A PL das terceirizações pretende acabar de vez com a
agenda do desenvolvimento para jogar o país na lógica global do neoliberalismo
espoliativo
A
sofreguidão conservadora cometeu um erro do qual talvez não consiga mais se
redimir. Ou pelo menos não tão cedo, nem
tão facilmente.
Vitoriosa
ou derrotada, carregará na testa para sempre a marca de ferro com as iniciais
do seu dono: ‘Fiesp’.
Em ordem
unida, a bancada dos patrões –inclua-se o tucanato e respectivas subespécies do
mesmo ninho ideológico-- abraçou uma
bandeira que empresta incandescente transparência às reais intenções por trás
da cruzada moralista catalisada pela Lava Jato.
A terceirização
total da força de trabalho no país – doa
a quem doer, como parece ser a determinação do adido patronal no Legislativo,
Eduardo Cunha-- carrega abrangência e letalidade suficientes para
expor a matriz dos interesses que hoje fustigam o governo, sangram o PT,
asfixiam a Petrobrás e não hesitam em quebrar o Brasil.
Com tal
radicalidade, a PL 4330 ressuscitou algo que parecia ter se perdido na imparcial conduta do juiz Moro no combate
à corrupção: a luta de classes.
Borrada
igualmente fica a narrativa que equipara
a encruzilhada do desenvolvimento brasileiro a uma monocausal paralisia sanável
com água, sabão, arrocho e fim do
governo do PT.
Nenhuma
faxina restauradora terá o efeito desejado, porém, ressalva o jogral
conservador, se a viga mestra do edifício econômico não for recolocada no
devido lugar: ‘é preciso derrubar o custo Brasil’, cortando a mãe de todos os despropósitos, o custo do
trabalho.
Esse é
o pulo do gato do país de Getúlio Vargas
para o de Aécio, Skaf & Cunha e assemelhados.
A isso
se propõe a PL 4330, ao autorizar o desmonte da CLT em todos os setores, para
todas as funções laborais, em plena retração do emprego e da economia
brasileira.
O
ímpeto conservador quebrou o cristal do combate entre puros e sujos ao fazer
aflorar a pertinência da luta dos trabalhadores e de suas organizações contra a
pantagruélica bocarra dos detentores da riqueza.
Foi
esse discernimento perigoso que escapou da garrafa para as ruas de todo o país
na semana passada, em manifestações de dezenas de milhares de pessoas em 23
estados contra a terceirização.

....

> Complete o seguinte
• A. Conforme o texto fornecido, em quantos estados houve manifestações contra a terceirização na semana passada?
• B. Atualize o trecho do texto fornecido que começa em "A PL das terceirizações" e segue até "seu dono: ‘Fiesp’.", substituindo "sofreguidão" por "avidez".

> Trecho do material
....

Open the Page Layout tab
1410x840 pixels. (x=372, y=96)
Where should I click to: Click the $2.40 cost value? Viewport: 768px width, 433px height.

....

> Respostas das tarefas
• A. Em 23 estados.

• B.
A PL das terceirizações pretende acabar de vez com a
agenda do desenvolvimento para jogar o país na lógica global do neoliberalismo
espoliativo
A
avidez conservadora cometeu um erro do qual talvez não consiga mais se
redimir. Ou pelo menos não tão cedo, nem
tão facilmente.
Vitoriosa
ou derrotada, carregará na testa para sempre a marca de ferro com as iniciais
do seu dono: ‘Fiesp’.